New Antibiotic “Resistant to Resistance”?

Enormous Need for New Antibiotics

The need for new antibiotics is immense. A publication in the highly respected journal “Cell” has drawn attention to this issue. Here, a group led by Dr. Rhythm Shukla from the University of Utrecht in the Netherlands and Aaron J. Peoples from NovoBiotic Pharmaceuticals in Cambridge, USA, reports on a new antibiotic with very interesting properties: Clovibactin.

Isolating Clovibactin from Uncultivable Bacteria

Researchers isolated Clovibactin from the soil bacterium Eleftheria terrae subspecies carolina, which was previously considered uncultivable. It was only with the help of a device developed by NovoBiotic called iCHip, which isolates and cultivates bacteria in their natural soil environment, that they succeeded in enriching E. terrae subspecies carolina and its metabolites sufficiently. Clovibactin not only inhibits the growth of drug-resistant gram-positive bacterial pathogens through a new mechanism of action, but it is also said to be resistant to resistances.

Clovibactin Forms a Cage Around the Bacterium

The structure of Clovibactin bears some resemblance to the cyclic depsipeptide Teixobactin. The ring-shaped depsipeptide structure in both antibiotics is formed from four amino acids. In the linear N-terminus, which is three amino acids shorter than Teixobactin, two D-amino acids are included.

Observation that Bacillus subtilis cells treated with Clovibactin exhibited deformations known as blebbing, typically caused by many cell-wall-active antibiotics, led researchers to investigate its mechanism of action. Solid-state NMR spectroscopy, in particular, revealed that the antibiotic binds to three different target structures. These are three different precursor molecules, all essential for building the bacterial cell wall, or the murein sacculus.

Clovibactin binds extremely tightly to the pyrophosphate residues in the peptidoglycan precursors undecaprenyl pyrophosphate (C55PP), Lipid I, and Lipid II. The fact that the pyrophosphate residues are the target structure for the antibiotic is remarkable because this small structural feature is present in all gram-positive bacteria, while the other details of the murein components around the pyrophosphate group can vary.

Detailed investigations showed that Clovibactin, in a sense, encloses the pyrophosphate group like a cage. Hence, the name “Clovibactin,” derived from the Greek word “Klouvi” for cage.

In a press release, Professor Dr.

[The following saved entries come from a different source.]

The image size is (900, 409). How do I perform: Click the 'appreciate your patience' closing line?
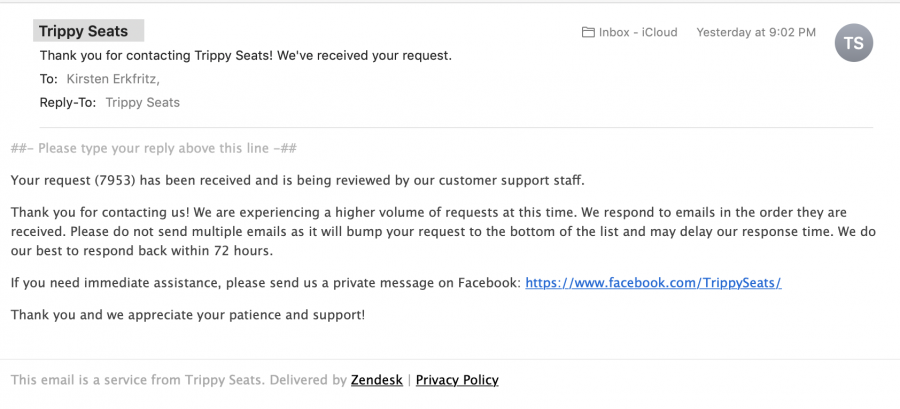coord(188,315)
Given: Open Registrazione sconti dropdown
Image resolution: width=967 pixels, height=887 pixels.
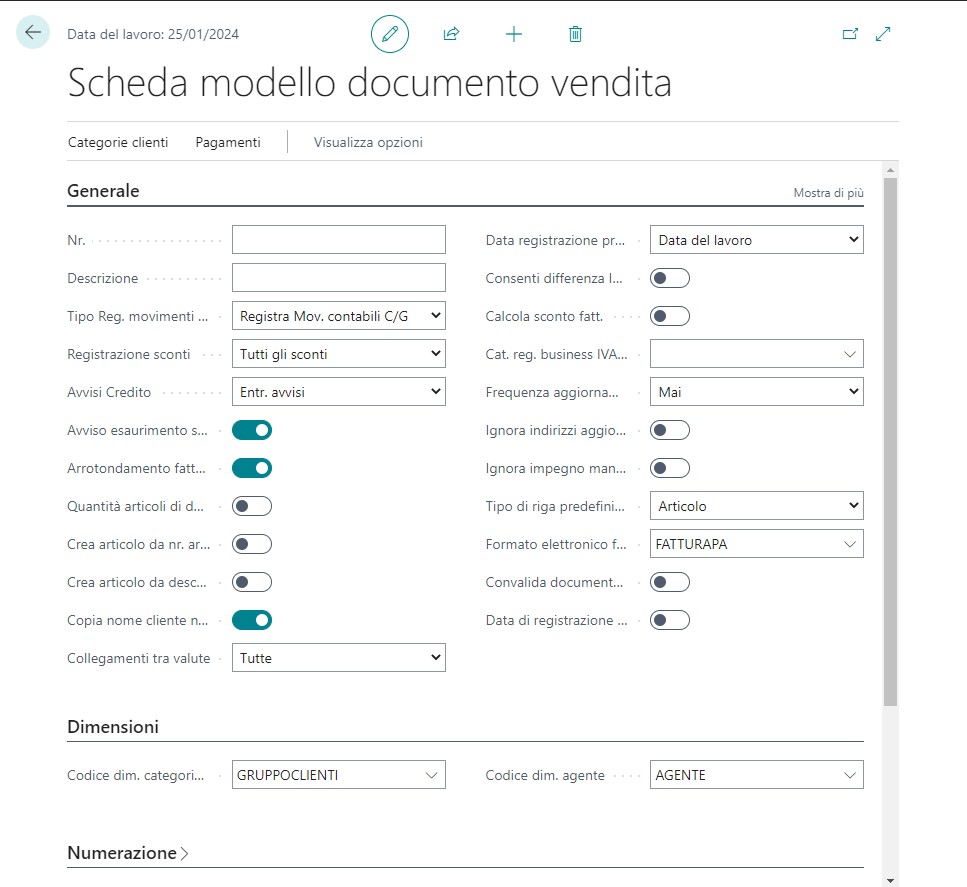Looking at the screenshot, I should click(338, 354).
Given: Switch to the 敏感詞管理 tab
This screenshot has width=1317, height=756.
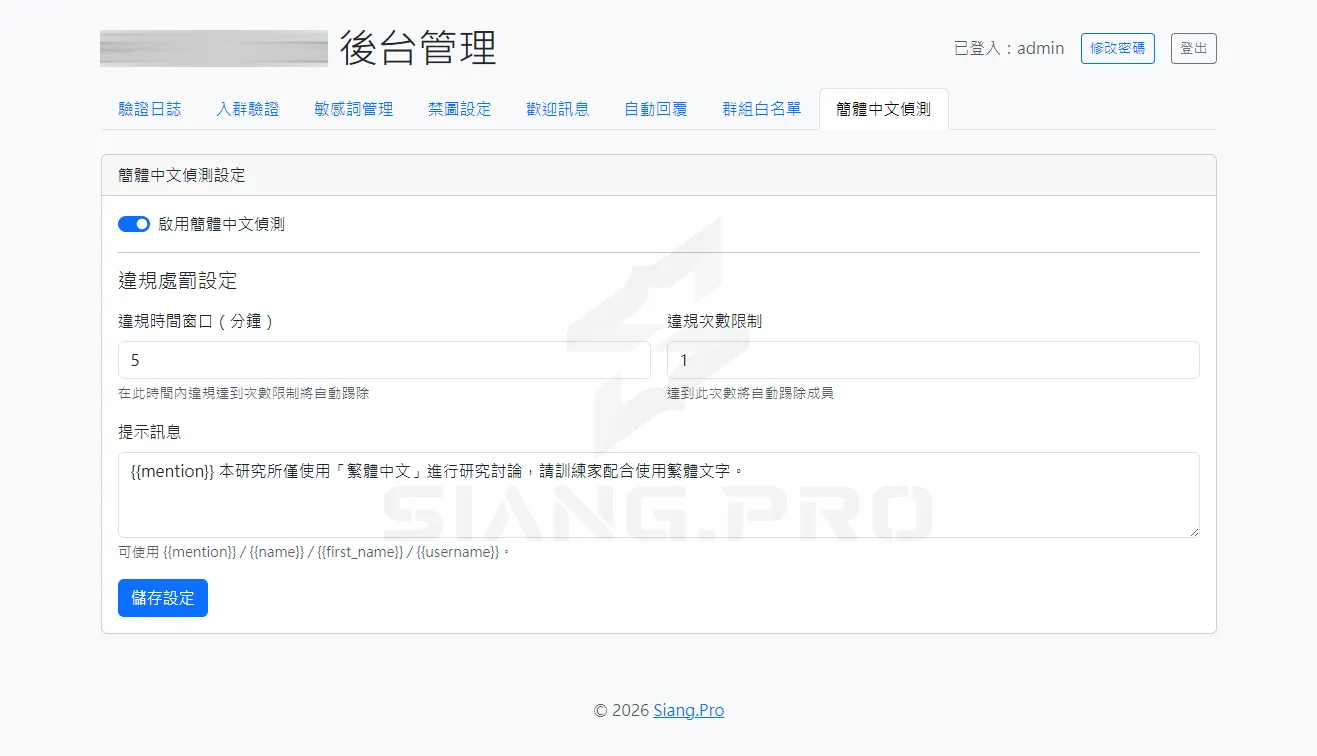Looking at the screenshot, I should (x=352, y=110).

Tanja Schneider from the Institute of Pharmaceutical Microbiology at the University of Bonn, who was also involved in the study with her team, said, “The combination of these different mechanisms is the reason for its exceptional resistance to resistances.” Professor Dr. Markus Weingarth from the University of Utrecht, one of the senior authors, told “Genetic Engineering & Biotechnology News,” “Clovibactin is different because it was isolated from bacteria that couldn’t be cultivated before. Therefore, pathogenic bacteria have never seen such an antibiotic and had no time to develop resistance.”

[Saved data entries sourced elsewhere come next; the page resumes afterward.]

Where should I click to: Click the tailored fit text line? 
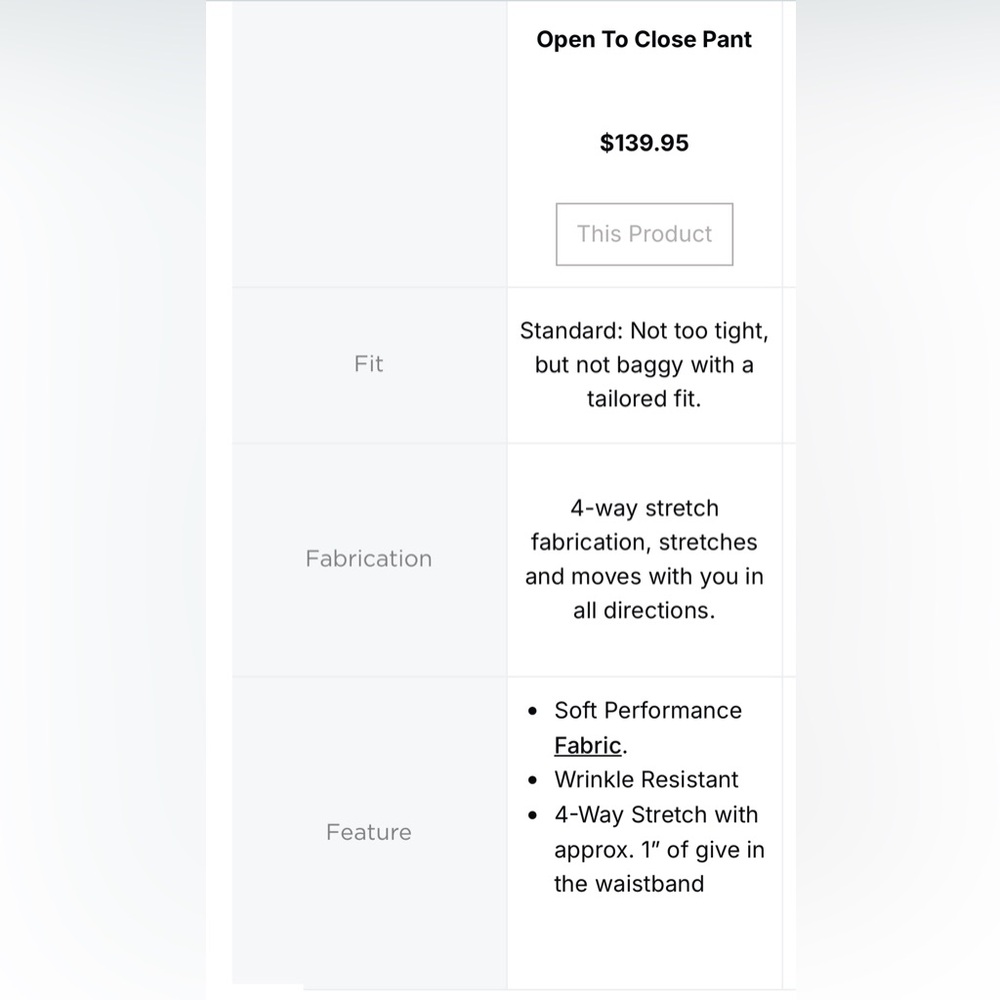pos(644,399)
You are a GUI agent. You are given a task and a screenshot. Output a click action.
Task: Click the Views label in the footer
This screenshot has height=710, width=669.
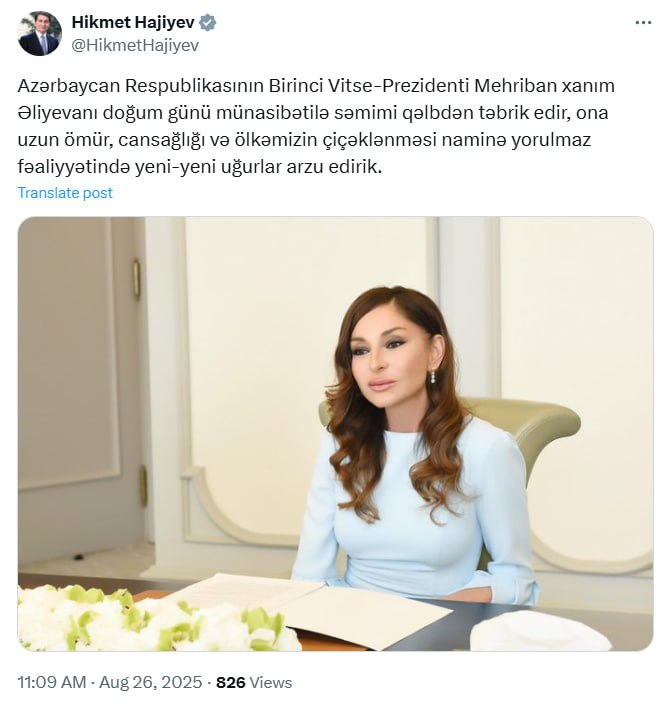tap(271, 682)
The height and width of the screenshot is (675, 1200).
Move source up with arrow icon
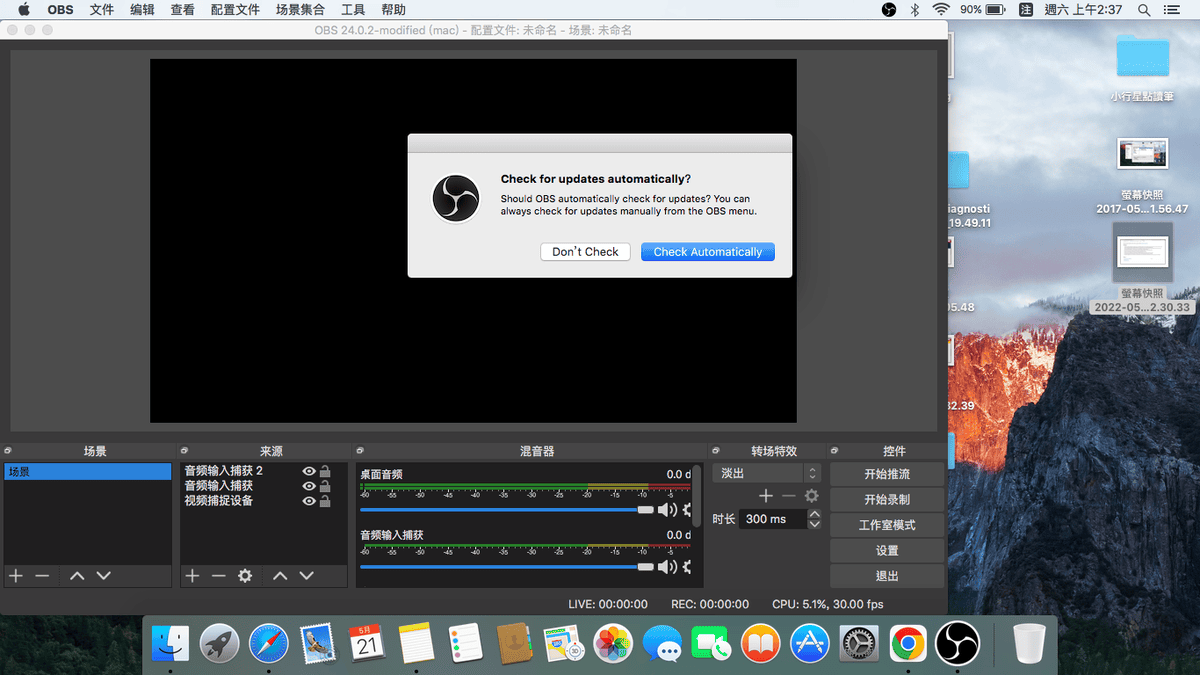[x=280, y=576]
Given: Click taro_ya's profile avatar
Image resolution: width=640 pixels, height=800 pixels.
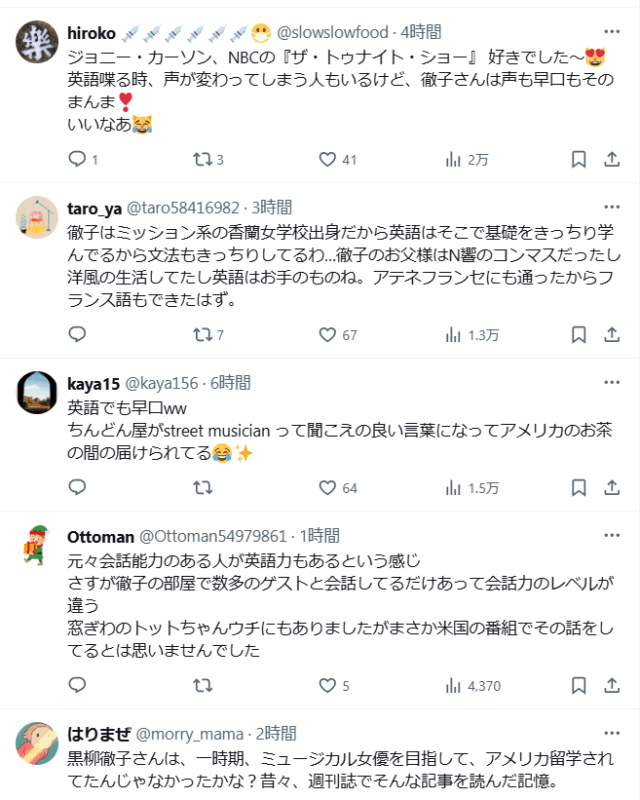Looking at the screenshot, I should (37, 216).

Effective Against a Wide Range of Gram-Positive Bacteria

Clovibactin showed antibacterial activity against a broad spectrum of gram-positive pathogens, including methicillin-resistant Staphylococcus aureus (MRSA), daptomycin-resistant and vancomycin-intermediate-resistant S. aureus strains (VISA), as well as hard-to-treat vancomycin-resistant Enterococcus faecalis and E. faecium (vancomycin-resistant enterococci, VRE). Compared to an E. coli WO153 strain with a defective outer membrane, Escherichia coli was only slightly affected at 100 µg/ml (the highest tested concentration), probably due to inadequate penetration of the drug.

A single dose of Clovibactin was administered intravenously to mice at a dosage of up to 40 mg/kg and was well tolerated. Furthermore, mice treated with Clovibactin were protected from a lethal Staphylococcus aureus infection.

How effective and well-tolerated Clovibactin truly is and whether the optimistic assessment of its resistance to resistance development is sustainable will require further studies.